#### [PROBLEM REQUIREMENTS]
Leaving out every line before the one with "Voir toutes les offres d’emploi (129, 2231)", write out the rest of the records below exactly.

#### [PROVIDED RECORDS]
_ _ _ _
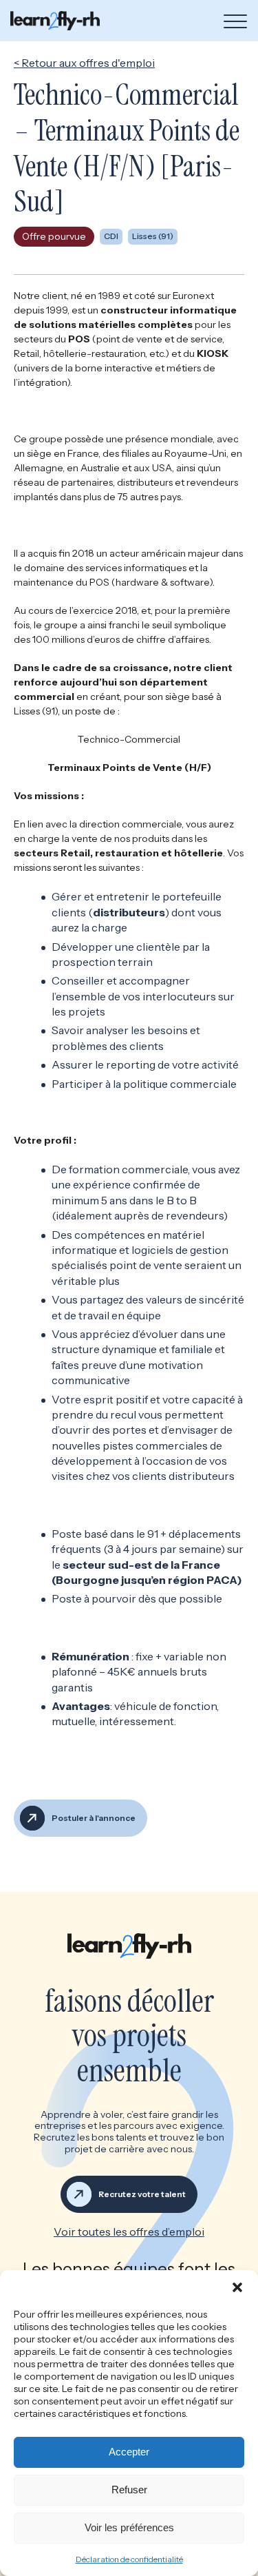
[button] (237, 2287)
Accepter (129, 2451)
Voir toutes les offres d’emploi (129, 2231)
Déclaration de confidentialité (129, 2559)
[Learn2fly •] (55, 20)
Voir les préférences (129, 2527)
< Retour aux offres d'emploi (84, 63)
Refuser (129, 2489)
_ _ _ _
#### [ANSWER SECTION]
Voir toutes les offres d’emploi (129, 2231)
Déclaration de confidentialité (129, 2559)
[Learn2fly •] (55, 20)
Voir les préférences (129, 2527)
< Retour aux offres d'emploi (84, 63)
Refuser (129, 2489)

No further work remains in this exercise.